Banner

Article

Improve Practice Productivity with KPIs

Author(s):

Key performance indicators are the best way to track physician and staff productivity in a medical practice to protect income and eliminate errors and redundancies in the office.

If you’ve been hearing the acronym KPI being used a lot, it’s not surprising.

KPIs are “key performance indicators,” and they’re considered the best way to track physician and staff productivity in a medical practice. Whether you operate a small practice or a multi-physician medical group, the KPIs are the same, according to Taylor Moorehead of Zotec Partners, a medical billing leader.

“We all have to deal with patients, we all have to collect insurance information, we all have to interface with those insurance companies, we all have to collect the money from the carrier, and then, based on the contracts that we negotiated with those carriers and the policies that they have with the employers and their patients, determine how much follow up we have to do with the patients,” Moorehead explains.

What does vary is the process: determining the level of importance each practice places on a particular benchmark.

Where to start

Moorehead points out that most practices will examine their accounts receivable and measure them against metrics for similar types of practices. But, he says, that’s just one measure. Productivity of practice staff is another very important measure. For example, a practice could have too much staff, but its other metrics are in great shape, so that’s okay.

“Or, you could have a scenario where you’re way over-staffed and your metrics aren’t good,” Moorehead suggests. “Well, that’s a problem. So, it all depends on what you set out as your primary goal. Is your goal to ensure that you’re getting your money’s worth; to save money; just to make sure you’re not doing something stupid? I mean, there’s so many different ways you can go. Based on what you want to get at the end of the line, you start there and work backwards.”

And as you work backwards, Moorehead says using decision support tools can help a practice establish and monitor key performance indicators.

A good set of tools

How can decision support tools and key performance indicators make a difference to a practice’s bottom line? Moorehead says to forget the productivity side of things for a moment and examine what he calls the “inexcusable types of games that the carriers play.”

For example, it could cost a practice twice as much to deal with Carrier A versus Carrier B, and yet Carrier A represents only 7% of the practice’s business, while Carrier B represents 30% of the business.

“It’s about elimination of errors,” Moorehead says. “The repeatable process things have to be eliminated. And if you don’t have a decision support program that can alert you to those types of trends, you know, employee trends, physician trends, payer trends — all of those trend abilities, you’re done.”

As another example, Moorehead points to patients phoning a physician’s office to schedule an appointment.

“If it takes a patient 15 minutes to [schedule an appointment], and if you’re not measuring all of those things like simple patient interaction points, patients may think, ‘Why am I going to come back when I can call your competitor or log in on the Internet and schedule my stuff online?’” Moorehead says. “If a patient calls back three or four times, it costs you five times what it should.

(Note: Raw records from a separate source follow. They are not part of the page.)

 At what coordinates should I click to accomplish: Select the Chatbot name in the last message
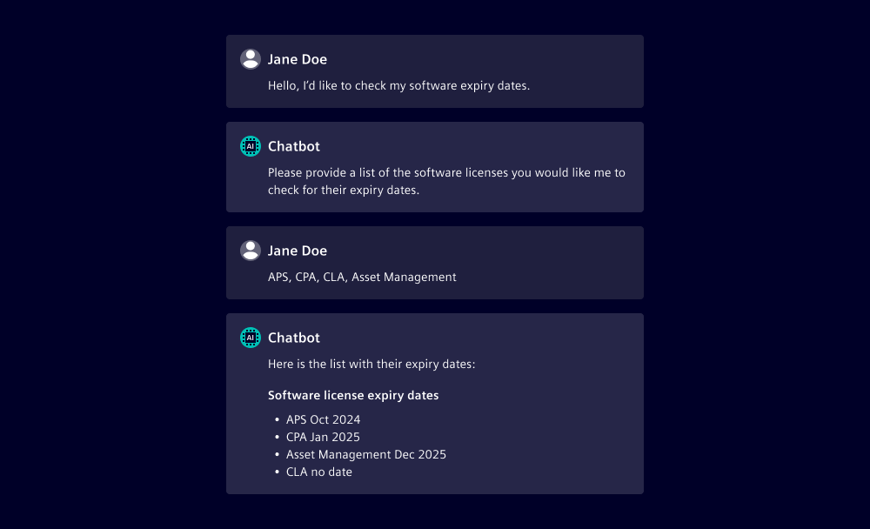294,338
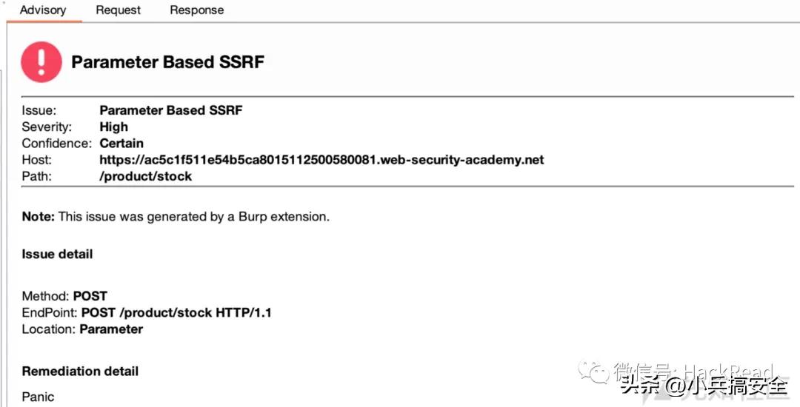Image resolution: width=800 pixels, height=407 pixels.
Task: Click the Issue detail heading
Action: (57, 254)
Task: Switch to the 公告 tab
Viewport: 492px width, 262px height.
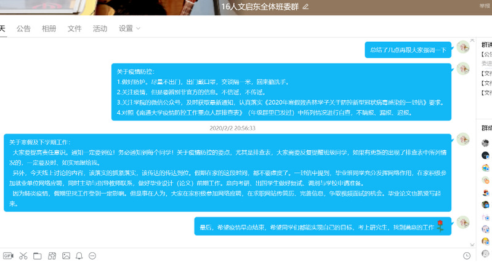Action: (23, 28)
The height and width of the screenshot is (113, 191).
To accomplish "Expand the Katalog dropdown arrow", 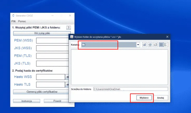I will click(138, 45).
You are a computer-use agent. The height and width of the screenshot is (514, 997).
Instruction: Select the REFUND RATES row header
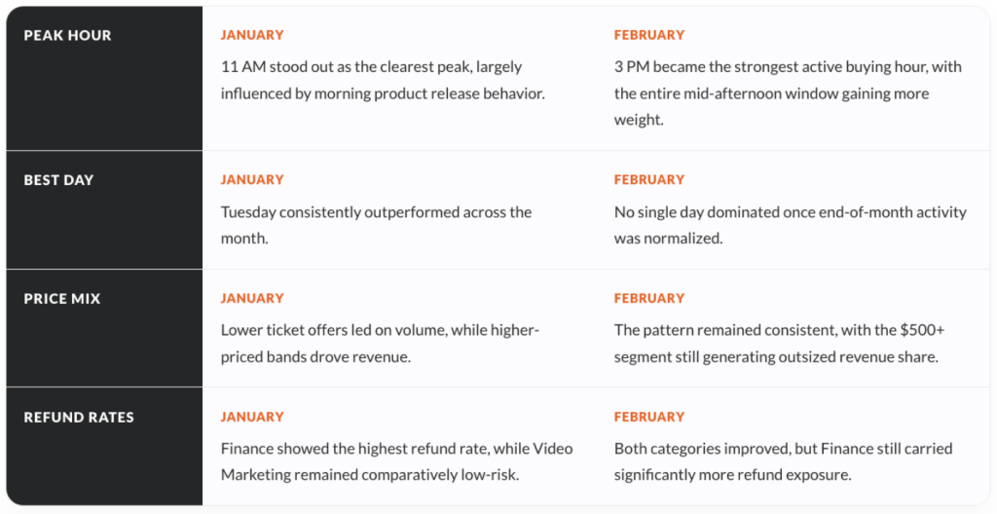[79, 418]
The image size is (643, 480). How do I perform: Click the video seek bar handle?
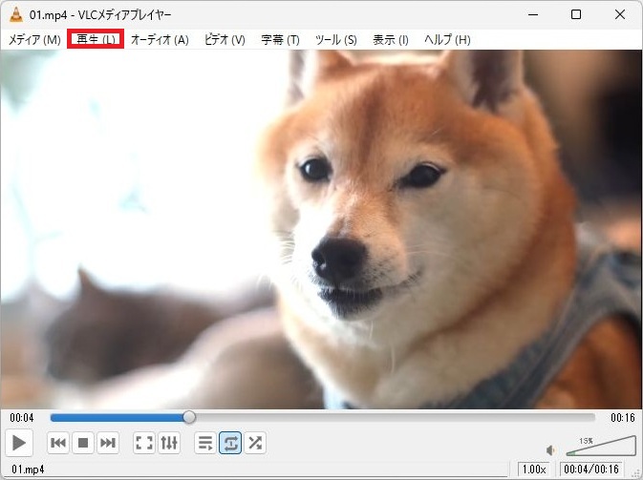tap(189, 417)
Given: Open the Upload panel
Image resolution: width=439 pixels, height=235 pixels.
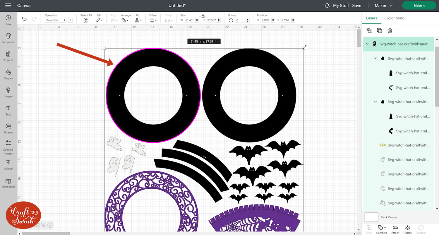Looking at the screenshot, I should (8, 164).
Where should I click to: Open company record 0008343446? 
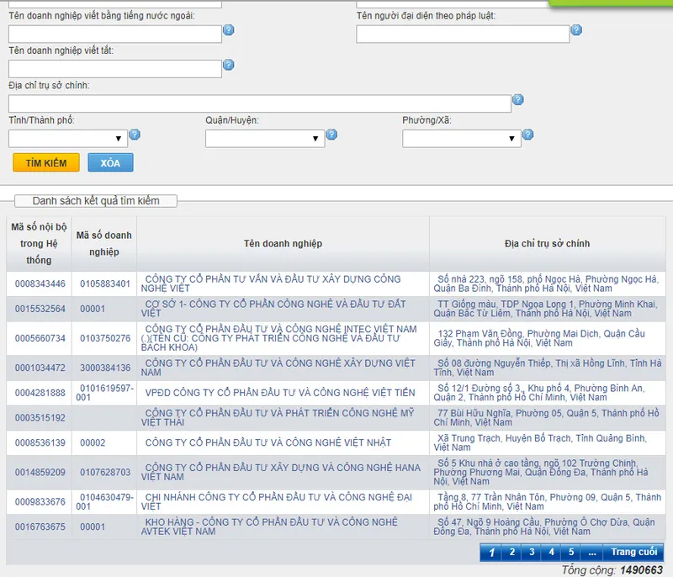tap(40, 284)
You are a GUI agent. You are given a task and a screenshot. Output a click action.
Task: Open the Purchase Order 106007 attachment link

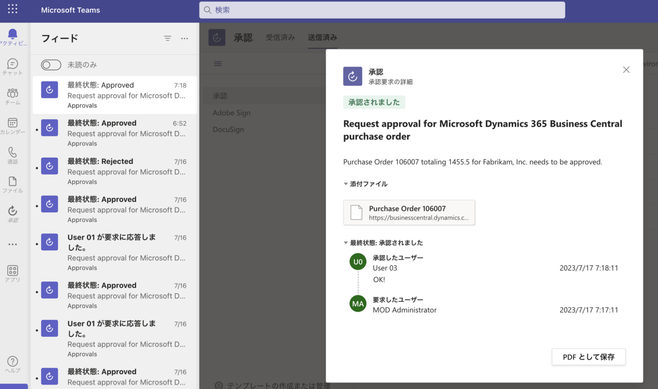click(409, 212)
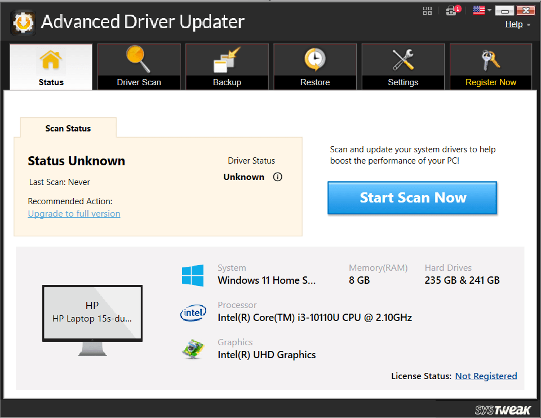Open the Driver Scan tab
Viewport: 541px width, 418px height.
pos(139,67)
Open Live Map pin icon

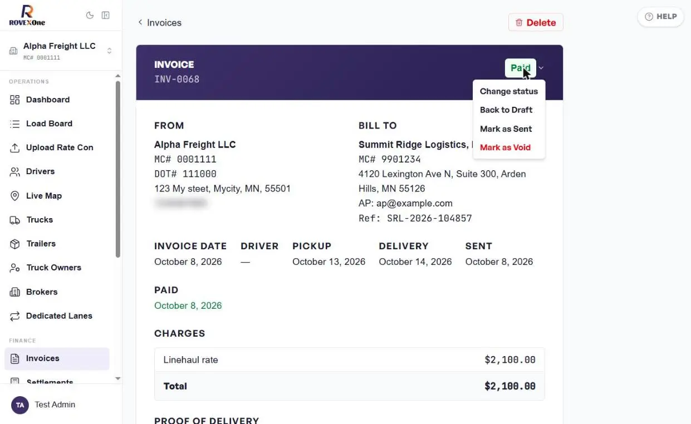(15, 196)
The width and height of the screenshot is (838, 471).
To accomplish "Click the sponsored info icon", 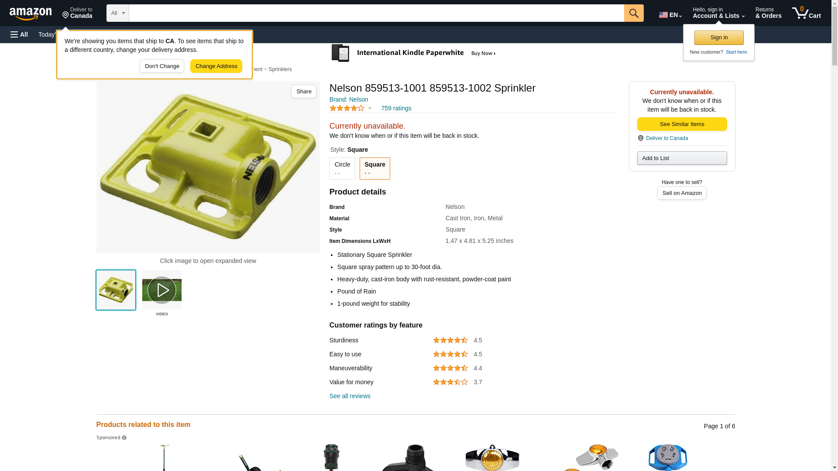I will (124, 438).
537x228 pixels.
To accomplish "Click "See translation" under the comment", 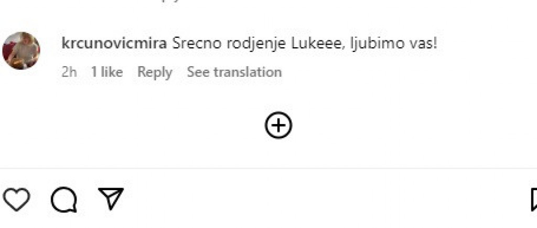I will 234,72.
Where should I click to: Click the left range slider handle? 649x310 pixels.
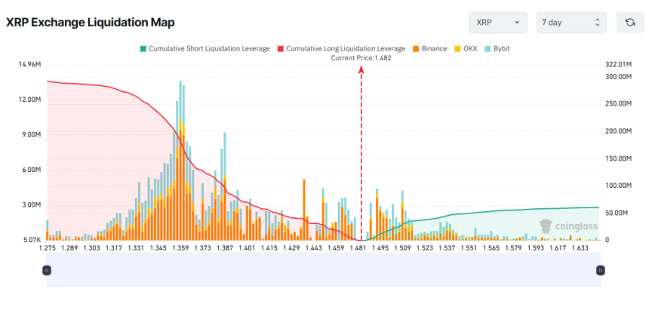coord(46,269)
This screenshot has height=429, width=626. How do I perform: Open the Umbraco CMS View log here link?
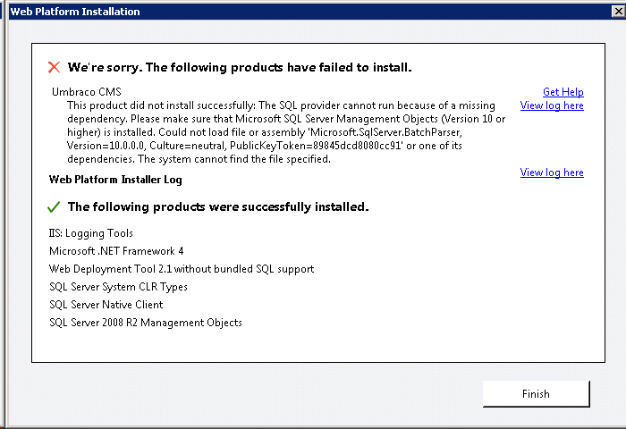(x=552, y=105)
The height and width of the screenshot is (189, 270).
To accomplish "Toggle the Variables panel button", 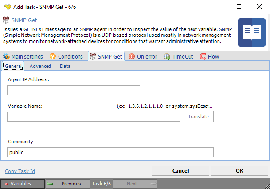I will click(x=22, y=184).
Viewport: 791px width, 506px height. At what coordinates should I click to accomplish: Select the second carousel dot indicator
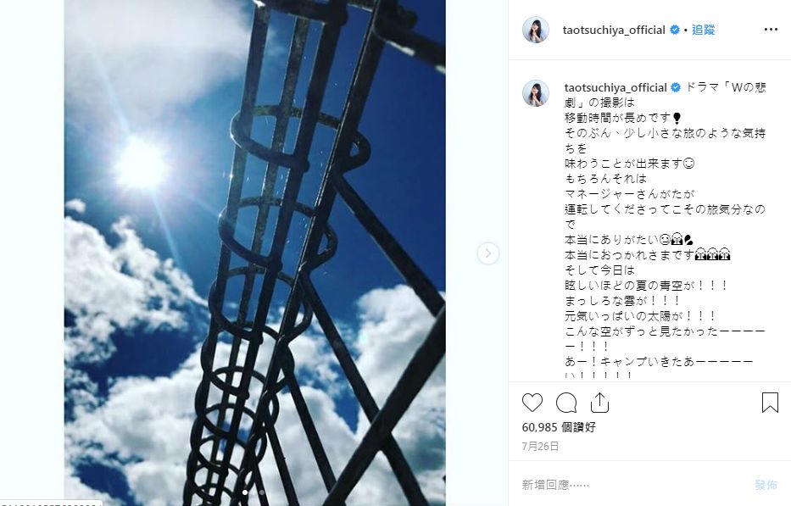point(261,492)
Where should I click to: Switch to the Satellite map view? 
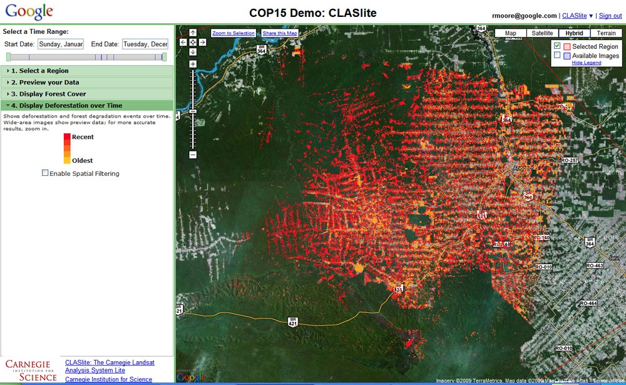coord(543,33)
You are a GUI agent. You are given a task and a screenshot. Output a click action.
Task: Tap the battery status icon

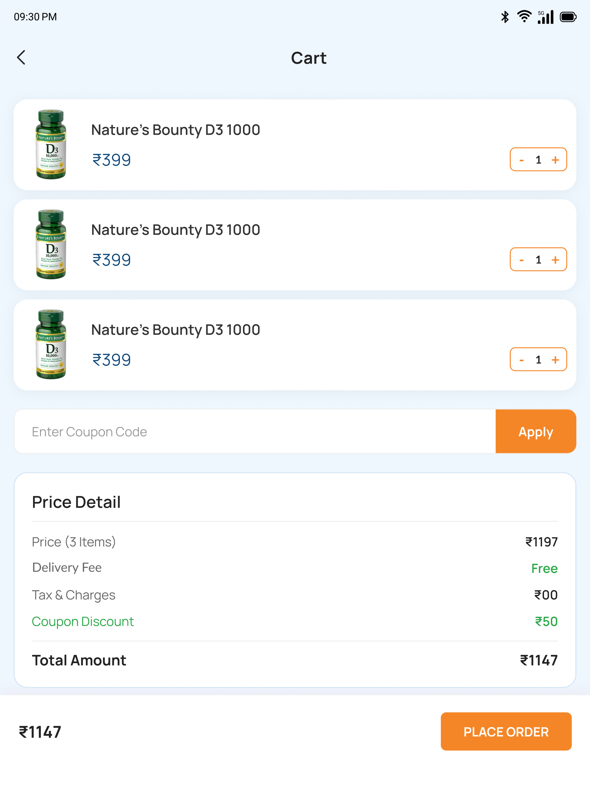(x=568, y=17)
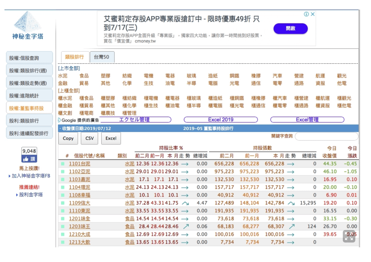
Task: Click the upward trend arrow for 1203味王
Action: click(x=185, y=226)
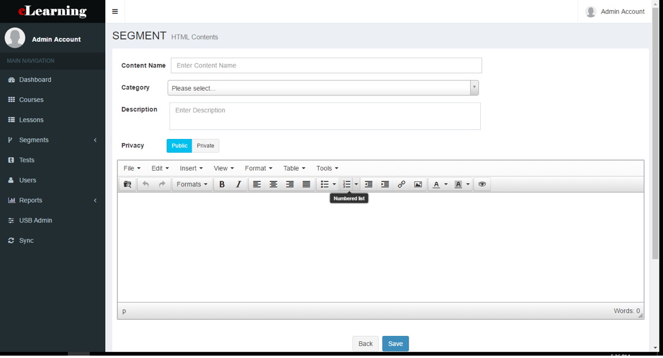Click the Undo arrow in the editor toolbar
The image size is (663, 358).
(x=145, y=184)

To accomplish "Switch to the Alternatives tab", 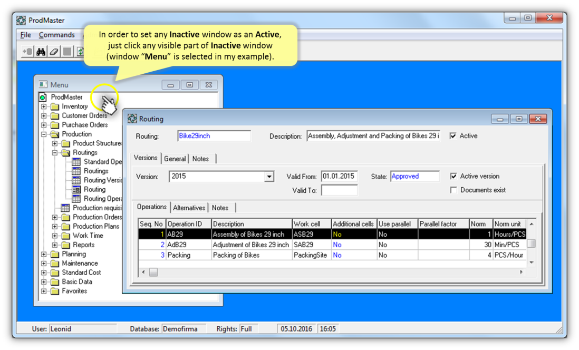I will (189, 208).
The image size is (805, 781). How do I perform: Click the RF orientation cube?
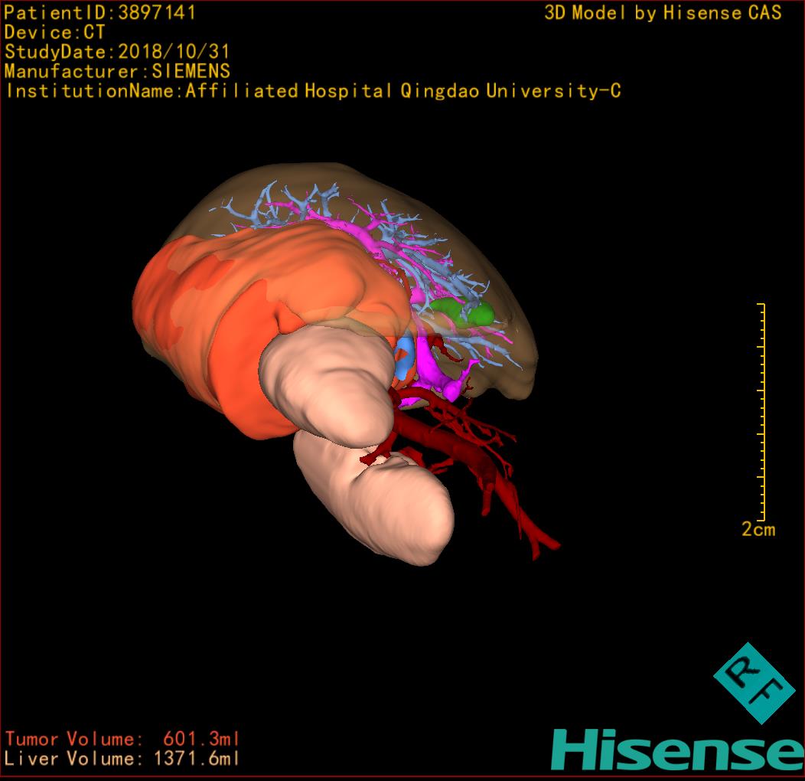pyautogui.click(x=754, y=683)
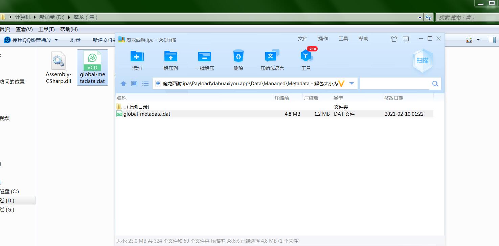Expand 使用QQ影音播放 dropdown arrow
Image resolution: width=499 pixels, height=246 pixels.
tap(56, 40)
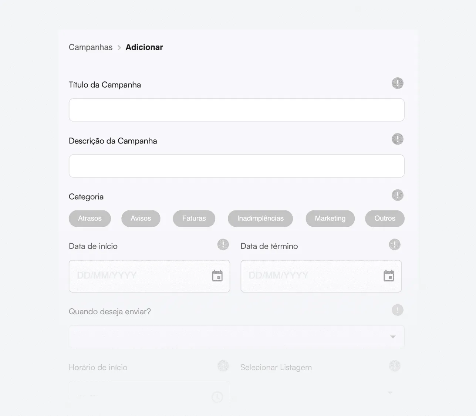The width and height of the screenshot is (476, 416).
Task: Choose the Marketing category chip
Action: 330,219
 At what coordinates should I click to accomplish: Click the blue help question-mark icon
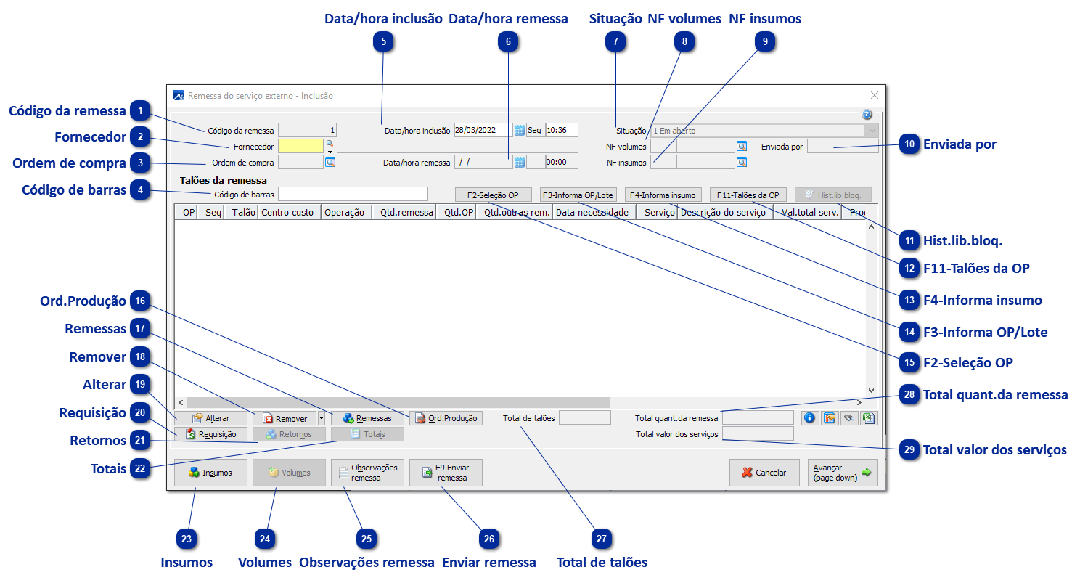[x=867, y=115]
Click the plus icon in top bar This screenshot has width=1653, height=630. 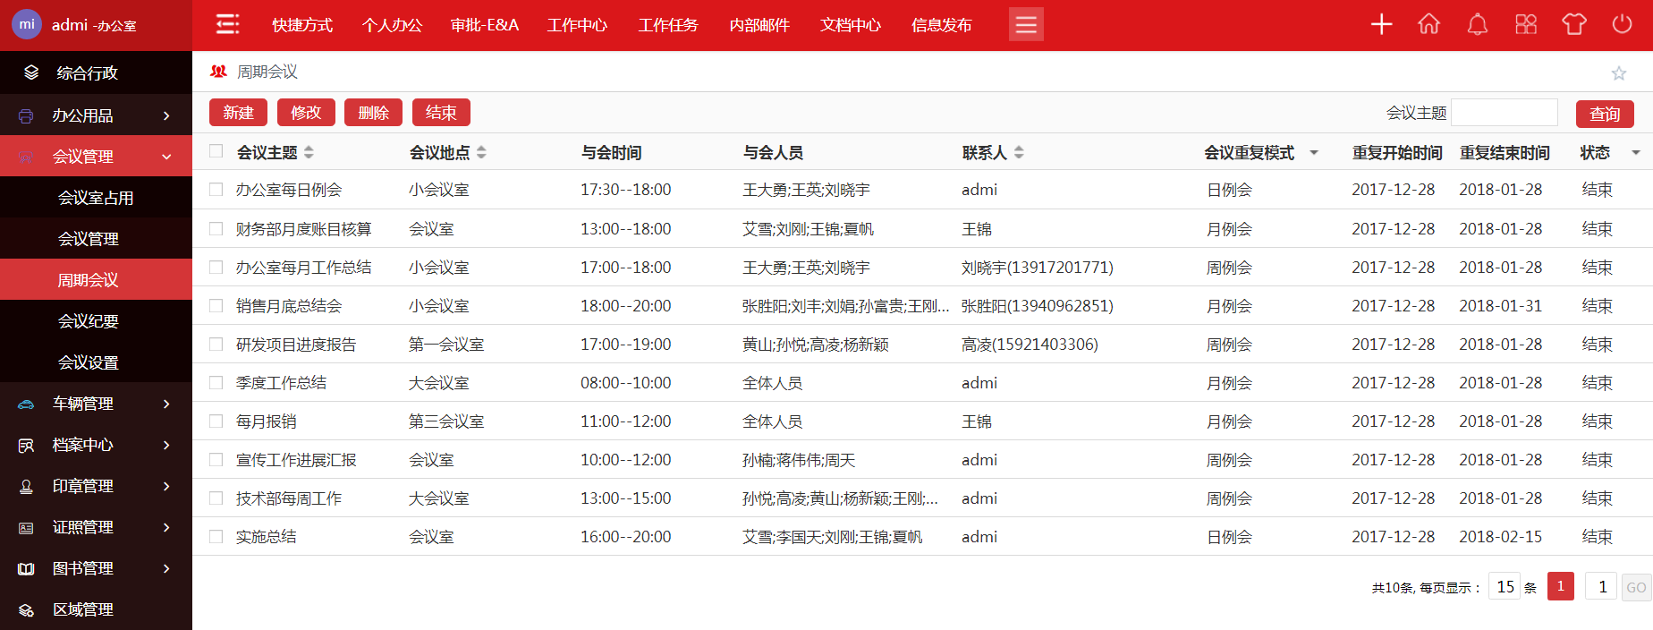pos(1381,24)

So if you can’t pinpoint to those types of levels what things cost you, how can you improve on anything?”

Selling it to staff

What about medical practice staff? Does instituting key performance indicators make it seem as though management is checking up on them? Moorehead says it all depends on how the physician positions the change to his or her staff.

“The physician should say, ‘Look, I’m sorry that you have struggled all of these years doing these things over and over and over again. How tiresome could that have been? We’re putting these [decision support tools] in here to help you eliminate those redundant things that should never happen. So you can do the things that should happen,’” Moorehead explains. “The bottom line is that it positions the practice for the future.”

Implementing these performance benchmarks, Moorehead says, is more about income protection than income growth. Developing key performance indicators is not likely to result in a medical practice making significantly more dollars. It’s about having a reliable measurement process that enables the physician to predict what the practice income is going to be.

“Otherwise,” Moorehead says, “You’re just sticking your finger in the air with the wind and saying, ‘I think we should go that way.’ And that’s not a good place to be.”